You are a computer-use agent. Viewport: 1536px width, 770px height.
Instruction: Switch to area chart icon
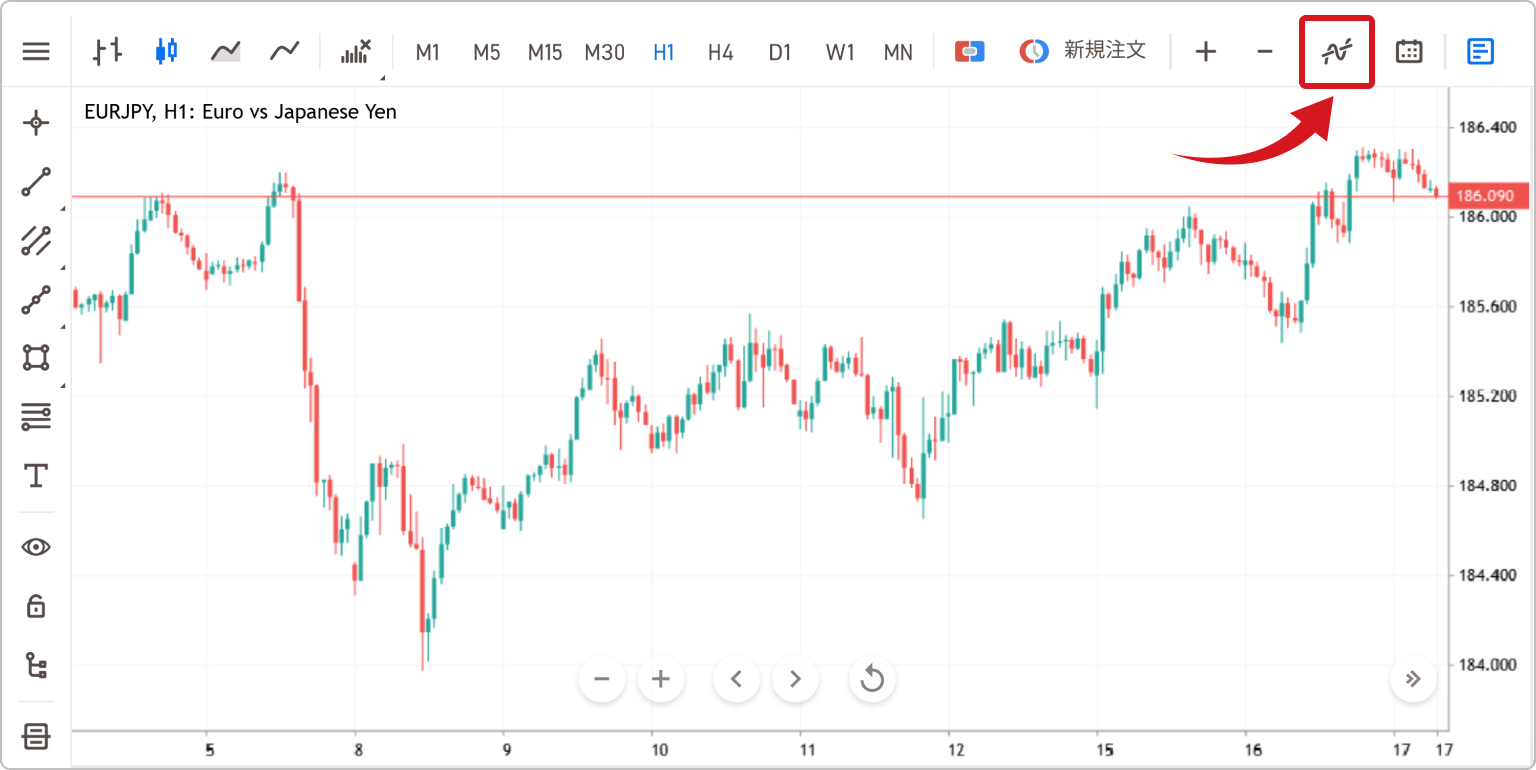225,51
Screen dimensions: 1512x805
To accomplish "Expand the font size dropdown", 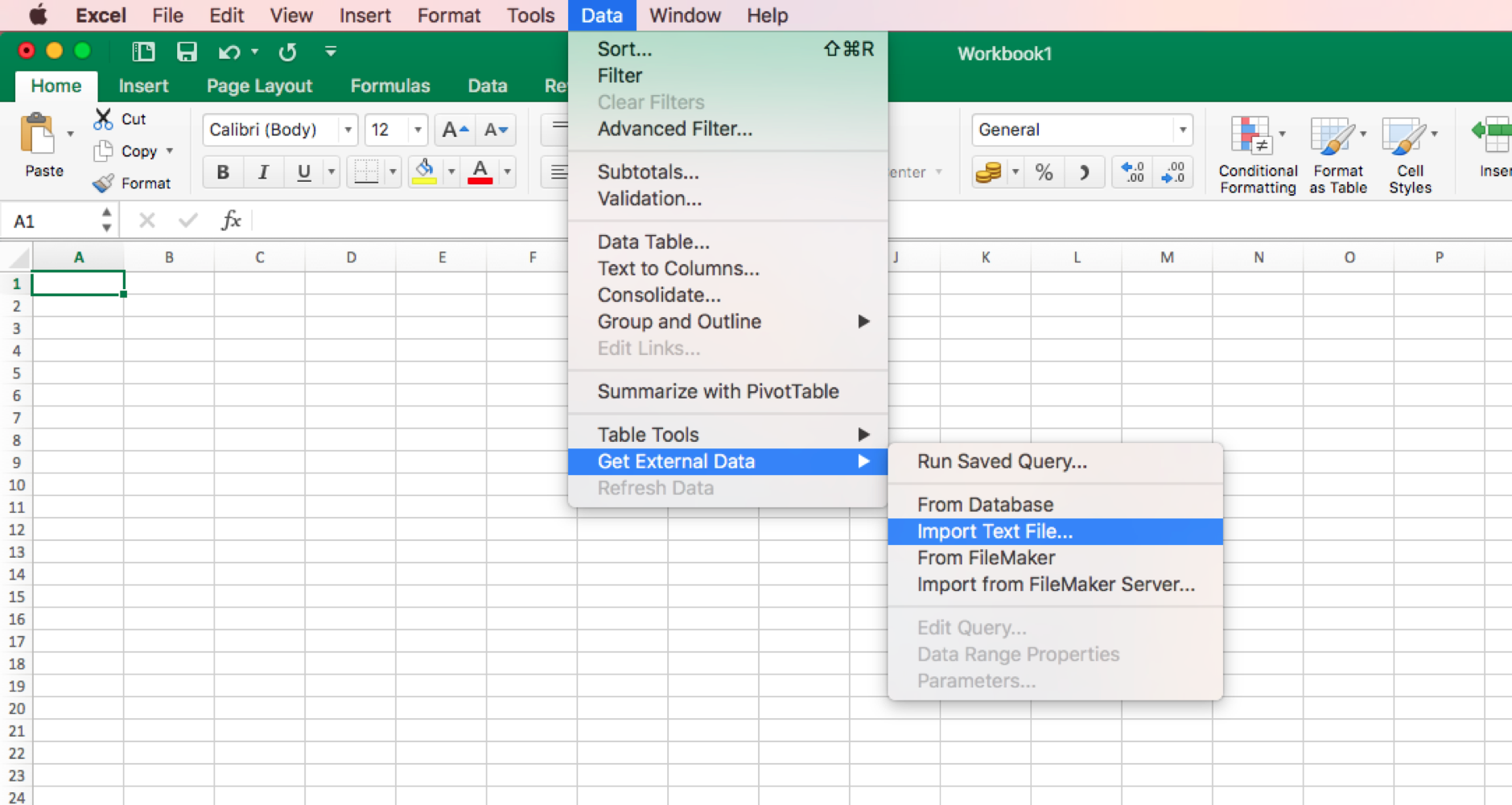I will pos(417,130).
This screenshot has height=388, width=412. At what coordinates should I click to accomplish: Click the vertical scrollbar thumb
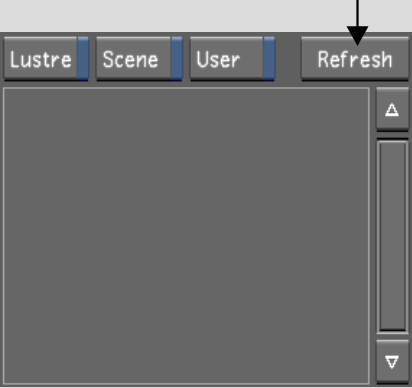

> _Task details_
In the material above, which lines contain "width"? Copy each of them.

> _Output of the task_
You are a computer-use agent. Viewport: 1536px width, 770px height.
This screenshot has height=388, width=412. At what coordinates should I click to accomplish: Click the vertical scrollbar thumb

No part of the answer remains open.